■ **Set problem 1**: Substitute "Principal Site Reliability Engineer" for "Senior Site Reliability Engineer" in the job description, starting at "Job Description" and ending at "execution, and deployment.", and give that passage.
■ **Set problem 2**: Carry the job description for the Senior Site Reliability Engineer role on past its last line.

Job Description
Prove is seeking a Senior Site Reliability Engineer to bring a software engineering approach to their operations. This role is crucial for maintaining and scaling highly reliable software systems, improving customer reliability, and helping development teams meet SLOs. The Senior Site Reliability Engineer will manage large systems through code and lead projects to find innovative solutions to challenges.
Role involves:
- Leading projects to find innovative solutions.
- Collaborating with senior leaders on strategic planning.
- Maintaining and enforcing processes for fault-tolerant, scalable, and reusable infrastructure.
- Collaborating in cross-functional teams.
- Promoting ownership of design, execution, and deployment.
- Reacting quickly to changing customer and business needs.
- Identifying repetitive tasks and implementing automation solutions.
- Writing documentation and training material for other teams.
- Participating in On Call shifts.
Requirements:
- 6 to 8 years of production engineering or software engineering experience with production exposure.

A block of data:
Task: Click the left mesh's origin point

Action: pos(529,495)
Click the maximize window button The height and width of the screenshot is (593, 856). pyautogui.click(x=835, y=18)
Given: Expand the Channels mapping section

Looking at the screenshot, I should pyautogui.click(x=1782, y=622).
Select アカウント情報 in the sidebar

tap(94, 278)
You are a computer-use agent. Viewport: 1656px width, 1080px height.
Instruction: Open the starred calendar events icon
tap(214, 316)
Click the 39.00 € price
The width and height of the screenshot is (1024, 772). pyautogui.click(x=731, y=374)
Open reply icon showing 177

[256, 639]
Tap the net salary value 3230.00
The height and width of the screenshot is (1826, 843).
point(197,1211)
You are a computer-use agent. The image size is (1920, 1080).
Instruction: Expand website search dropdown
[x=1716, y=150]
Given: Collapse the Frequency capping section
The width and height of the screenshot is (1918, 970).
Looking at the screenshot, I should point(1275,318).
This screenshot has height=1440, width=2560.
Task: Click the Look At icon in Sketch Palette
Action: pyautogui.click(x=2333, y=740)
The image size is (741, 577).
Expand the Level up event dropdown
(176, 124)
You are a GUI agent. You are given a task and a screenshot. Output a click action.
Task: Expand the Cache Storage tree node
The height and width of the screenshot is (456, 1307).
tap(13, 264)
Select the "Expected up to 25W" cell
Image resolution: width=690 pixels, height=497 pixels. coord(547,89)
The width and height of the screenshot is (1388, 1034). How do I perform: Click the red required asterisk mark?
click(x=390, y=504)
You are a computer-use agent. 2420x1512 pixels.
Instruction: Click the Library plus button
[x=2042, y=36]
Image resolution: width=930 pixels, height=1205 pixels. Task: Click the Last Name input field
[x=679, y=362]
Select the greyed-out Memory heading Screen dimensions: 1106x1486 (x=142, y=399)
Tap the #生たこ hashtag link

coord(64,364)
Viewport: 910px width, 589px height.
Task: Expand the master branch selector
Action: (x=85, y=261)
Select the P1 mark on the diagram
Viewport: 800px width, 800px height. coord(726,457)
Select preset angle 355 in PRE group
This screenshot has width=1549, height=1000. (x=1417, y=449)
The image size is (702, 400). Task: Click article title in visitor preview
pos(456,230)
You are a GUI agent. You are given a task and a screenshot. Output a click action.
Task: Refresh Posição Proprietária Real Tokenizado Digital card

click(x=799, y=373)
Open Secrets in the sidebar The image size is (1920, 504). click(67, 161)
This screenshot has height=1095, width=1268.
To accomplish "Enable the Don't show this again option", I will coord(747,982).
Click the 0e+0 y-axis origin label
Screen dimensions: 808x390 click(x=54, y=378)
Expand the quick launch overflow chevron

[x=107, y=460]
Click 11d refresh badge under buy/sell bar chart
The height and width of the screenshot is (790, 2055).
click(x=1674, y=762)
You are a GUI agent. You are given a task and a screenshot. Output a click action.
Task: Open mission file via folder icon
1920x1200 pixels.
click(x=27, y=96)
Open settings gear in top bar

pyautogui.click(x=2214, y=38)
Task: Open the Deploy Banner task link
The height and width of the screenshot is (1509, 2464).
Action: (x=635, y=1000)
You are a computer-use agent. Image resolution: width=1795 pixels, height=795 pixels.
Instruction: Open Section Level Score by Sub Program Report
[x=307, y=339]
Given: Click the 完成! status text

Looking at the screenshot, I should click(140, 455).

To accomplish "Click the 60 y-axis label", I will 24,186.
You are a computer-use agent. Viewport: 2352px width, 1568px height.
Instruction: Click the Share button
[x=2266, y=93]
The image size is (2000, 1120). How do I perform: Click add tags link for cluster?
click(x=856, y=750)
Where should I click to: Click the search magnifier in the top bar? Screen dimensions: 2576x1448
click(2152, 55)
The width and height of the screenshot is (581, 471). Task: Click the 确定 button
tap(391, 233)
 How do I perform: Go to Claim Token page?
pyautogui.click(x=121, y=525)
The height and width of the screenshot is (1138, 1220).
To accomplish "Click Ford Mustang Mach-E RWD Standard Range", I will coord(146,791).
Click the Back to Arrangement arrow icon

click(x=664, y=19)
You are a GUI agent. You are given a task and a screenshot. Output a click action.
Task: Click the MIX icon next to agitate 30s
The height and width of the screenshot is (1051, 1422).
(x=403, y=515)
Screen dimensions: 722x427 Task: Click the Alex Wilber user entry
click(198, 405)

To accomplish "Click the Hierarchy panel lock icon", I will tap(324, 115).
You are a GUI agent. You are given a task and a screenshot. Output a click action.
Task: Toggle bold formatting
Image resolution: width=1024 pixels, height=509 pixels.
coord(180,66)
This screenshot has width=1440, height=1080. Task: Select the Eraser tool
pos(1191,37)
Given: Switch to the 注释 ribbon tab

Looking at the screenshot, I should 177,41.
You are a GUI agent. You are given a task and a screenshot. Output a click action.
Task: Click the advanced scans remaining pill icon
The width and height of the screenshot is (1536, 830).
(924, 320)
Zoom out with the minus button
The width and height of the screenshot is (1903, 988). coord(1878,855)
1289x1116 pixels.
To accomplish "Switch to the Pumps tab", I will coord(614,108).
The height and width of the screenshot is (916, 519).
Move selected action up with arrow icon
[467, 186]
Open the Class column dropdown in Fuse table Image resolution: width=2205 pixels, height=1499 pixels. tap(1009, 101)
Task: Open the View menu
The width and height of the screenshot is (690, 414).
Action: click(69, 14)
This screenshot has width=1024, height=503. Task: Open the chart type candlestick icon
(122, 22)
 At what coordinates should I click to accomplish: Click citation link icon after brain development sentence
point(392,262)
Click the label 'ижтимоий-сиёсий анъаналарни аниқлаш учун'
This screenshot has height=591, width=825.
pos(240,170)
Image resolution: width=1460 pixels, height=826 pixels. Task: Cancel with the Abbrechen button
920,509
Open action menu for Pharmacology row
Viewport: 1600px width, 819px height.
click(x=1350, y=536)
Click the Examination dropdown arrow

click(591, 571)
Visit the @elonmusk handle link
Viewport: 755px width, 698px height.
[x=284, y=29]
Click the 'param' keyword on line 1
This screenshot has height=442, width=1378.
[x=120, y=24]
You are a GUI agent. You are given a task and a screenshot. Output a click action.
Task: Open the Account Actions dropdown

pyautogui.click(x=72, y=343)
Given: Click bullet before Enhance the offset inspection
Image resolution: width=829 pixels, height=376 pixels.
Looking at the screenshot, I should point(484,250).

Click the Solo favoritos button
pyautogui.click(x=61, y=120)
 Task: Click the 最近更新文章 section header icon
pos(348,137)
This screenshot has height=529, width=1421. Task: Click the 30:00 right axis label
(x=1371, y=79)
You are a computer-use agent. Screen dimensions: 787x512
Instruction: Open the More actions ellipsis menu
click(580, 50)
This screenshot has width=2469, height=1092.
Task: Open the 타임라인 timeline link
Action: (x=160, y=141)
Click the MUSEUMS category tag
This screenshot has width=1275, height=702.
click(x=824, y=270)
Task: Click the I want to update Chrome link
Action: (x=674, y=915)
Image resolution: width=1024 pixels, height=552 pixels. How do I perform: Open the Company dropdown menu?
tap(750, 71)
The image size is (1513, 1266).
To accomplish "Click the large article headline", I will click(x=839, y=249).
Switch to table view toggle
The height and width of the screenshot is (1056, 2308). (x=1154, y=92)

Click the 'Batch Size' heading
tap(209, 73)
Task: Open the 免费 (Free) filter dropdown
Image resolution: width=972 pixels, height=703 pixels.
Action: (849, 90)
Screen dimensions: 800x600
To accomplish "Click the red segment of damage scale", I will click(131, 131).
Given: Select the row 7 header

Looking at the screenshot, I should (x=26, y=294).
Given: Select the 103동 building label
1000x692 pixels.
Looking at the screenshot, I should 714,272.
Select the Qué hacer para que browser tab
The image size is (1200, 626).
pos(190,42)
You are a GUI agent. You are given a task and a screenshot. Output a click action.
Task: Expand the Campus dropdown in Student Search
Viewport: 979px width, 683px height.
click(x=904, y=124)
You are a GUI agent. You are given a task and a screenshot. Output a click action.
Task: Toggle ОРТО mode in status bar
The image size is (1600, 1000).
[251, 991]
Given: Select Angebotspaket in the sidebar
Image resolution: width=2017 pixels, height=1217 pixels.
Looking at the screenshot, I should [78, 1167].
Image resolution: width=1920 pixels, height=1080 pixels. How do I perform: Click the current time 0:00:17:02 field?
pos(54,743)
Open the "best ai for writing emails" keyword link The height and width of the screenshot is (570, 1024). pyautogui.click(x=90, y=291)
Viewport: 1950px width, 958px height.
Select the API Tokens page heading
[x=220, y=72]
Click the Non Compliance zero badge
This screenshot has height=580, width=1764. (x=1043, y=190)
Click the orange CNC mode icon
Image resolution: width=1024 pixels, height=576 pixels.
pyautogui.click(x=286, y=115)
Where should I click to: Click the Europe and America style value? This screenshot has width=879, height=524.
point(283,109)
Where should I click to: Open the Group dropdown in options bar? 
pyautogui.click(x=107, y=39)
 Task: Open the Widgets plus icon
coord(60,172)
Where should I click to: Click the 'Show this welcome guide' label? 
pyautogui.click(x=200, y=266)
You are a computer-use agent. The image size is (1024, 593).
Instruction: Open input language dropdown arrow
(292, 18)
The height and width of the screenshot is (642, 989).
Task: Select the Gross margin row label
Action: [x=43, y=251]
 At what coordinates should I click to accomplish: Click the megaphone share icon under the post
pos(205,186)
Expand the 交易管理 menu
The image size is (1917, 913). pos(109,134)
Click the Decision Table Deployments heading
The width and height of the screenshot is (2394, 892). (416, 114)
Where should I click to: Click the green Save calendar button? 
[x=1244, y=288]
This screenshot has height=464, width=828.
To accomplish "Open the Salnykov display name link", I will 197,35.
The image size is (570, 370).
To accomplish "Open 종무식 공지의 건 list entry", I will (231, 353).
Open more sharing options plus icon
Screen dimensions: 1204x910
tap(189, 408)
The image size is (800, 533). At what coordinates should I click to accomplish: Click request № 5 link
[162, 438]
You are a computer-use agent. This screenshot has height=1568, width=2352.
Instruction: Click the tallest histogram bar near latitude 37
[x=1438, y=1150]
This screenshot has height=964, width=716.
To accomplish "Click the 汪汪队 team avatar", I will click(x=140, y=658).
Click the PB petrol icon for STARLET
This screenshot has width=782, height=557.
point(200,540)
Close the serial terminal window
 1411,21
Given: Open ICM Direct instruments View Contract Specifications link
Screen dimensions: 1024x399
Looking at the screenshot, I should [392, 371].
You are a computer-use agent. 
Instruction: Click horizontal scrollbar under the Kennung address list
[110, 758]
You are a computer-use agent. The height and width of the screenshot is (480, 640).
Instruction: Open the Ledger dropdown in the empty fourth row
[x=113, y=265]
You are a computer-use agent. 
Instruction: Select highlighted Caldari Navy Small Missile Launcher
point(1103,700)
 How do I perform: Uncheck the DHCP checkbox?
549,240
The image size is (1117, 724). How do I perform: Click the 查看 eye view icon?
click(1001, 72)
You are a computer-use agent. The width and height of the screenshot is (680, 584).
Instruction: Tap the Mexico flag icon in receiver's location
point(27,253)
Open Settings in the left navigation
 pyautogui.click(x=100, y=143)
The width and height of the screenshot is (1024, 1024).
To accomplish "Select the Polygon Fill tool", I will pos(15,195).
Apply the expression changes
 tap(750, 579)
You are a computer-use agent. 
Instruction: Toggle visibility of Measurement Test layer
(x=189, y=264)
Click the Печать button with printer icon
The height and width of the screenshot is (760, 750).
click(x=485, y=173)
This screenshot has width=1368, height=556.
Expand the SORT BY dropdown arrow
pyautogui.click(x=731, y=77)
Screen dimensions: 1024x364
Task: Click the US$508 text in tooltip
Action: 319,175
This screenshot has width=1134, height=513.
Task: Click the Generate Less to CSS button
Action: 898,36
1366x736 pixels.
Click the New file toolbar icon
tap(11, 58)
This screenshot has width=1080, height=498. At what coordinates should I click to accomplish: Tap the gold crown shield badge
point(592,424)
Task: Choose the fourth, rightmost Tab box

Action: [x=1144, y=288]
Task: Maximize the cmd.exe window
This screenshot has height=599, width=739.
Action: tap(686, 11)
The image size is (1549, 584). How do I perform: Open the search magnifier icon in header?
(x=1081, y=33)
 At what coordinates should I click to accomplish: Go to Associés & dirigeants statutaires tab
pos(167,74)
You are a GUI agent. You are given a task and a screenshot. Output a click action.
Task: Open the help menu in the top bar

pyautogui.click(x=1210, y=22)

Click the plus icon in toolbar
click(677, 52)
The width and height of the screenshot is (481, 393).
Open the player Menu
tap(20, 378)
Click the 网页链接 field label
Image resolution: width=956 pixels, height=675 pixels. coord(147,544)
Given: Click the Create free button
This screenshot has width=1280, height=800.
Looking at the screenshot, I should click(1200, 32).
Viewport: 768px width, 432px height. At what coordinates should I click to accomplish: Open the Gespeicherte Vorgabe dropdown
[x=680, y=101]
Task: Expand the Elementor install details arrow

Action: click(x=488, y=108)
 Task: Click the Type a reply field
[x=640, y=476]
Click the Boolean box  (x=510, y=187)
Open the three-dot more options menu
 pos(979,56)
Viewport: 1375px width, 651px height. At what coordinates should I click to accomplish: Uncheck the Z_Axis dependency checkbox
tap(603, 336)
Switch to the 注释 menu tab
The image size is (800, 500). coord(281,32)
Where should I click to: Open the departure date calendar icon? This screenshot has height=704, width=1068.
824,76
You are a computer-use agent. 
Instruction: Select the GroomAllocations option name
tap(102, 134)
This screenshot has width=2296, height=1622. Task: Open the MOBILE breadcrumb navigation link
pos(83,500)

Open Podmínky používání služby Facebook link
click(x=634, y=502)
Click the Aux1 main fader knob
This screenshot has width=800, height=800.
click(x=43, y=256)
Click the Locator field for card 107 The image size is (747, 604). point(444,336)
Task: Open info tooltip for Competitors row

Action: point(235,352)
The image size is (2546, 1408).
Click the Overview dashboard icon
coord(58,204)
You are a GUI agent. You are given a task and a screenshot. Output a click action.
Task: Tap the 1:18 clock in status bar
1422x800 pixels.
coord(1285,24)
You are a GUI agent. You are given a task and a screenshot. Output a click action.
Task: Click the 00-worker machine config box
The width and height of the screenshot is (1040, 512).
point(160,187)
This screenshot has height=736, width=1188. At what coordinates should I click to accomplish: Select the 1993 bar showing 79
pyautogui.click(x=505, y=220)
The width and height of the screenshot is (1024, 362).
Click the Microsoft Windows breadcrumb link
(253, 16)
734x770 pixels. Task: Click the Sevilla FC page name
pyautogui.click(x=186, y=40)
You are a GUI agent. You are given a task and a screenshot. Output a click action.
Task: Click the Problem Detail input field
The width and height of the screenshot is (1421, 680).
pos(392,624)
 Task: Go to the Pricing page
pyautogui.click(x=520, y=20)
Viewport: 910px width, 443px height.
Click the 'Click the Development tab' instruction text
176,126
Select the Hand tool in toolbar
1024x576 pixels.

■ **Response 1**:
Job Description
Prove is seeking a Principal Site Reliability Engineer to bring a software engineering approach to their operations. This role is crucial for maintaining and scaling highly reliable software systems, improving customer reliability, and helping development teams meet SLOs. The Principal Site Reliability Engineer will manage large systems through code and lead projects to find innovative solutions to challenges.
Role involves:
- Leading projects to find innovative solutions.
- Collaborating with senior leaders on strategic planning.
- Maintaining and enforcing processes for fault-tolerant, scalable, and reusable infrastructure.
- Collaborating in cross-functional teams.
- Promoting ownership of design, execution, and deployment.

■ **Response 2**:
- 2+ years of experience with web application maintenance, leveraging containerized workflows such as Kubernetes or Docker.
- Expertise in Applications and services telemetry using standards like Open Telemetry.
- Good coding and automation skills around tools running in production.
- 2+ years of experience with higher-level languages such as Java, Go, or Python.
- 2+ years of experience with operating systems and TCP/IP network fundamentals.
- Bachelor’s degree in computer science or related field.
Role offers:
- Competitive salaries & Bonus Plan (for eligible roles) and Equity Plan
- Modern Health for financial, mental, and physical wellness
- 401(k) Retirement Plan & Match (US Offices) and Local Country Pension (International Offices)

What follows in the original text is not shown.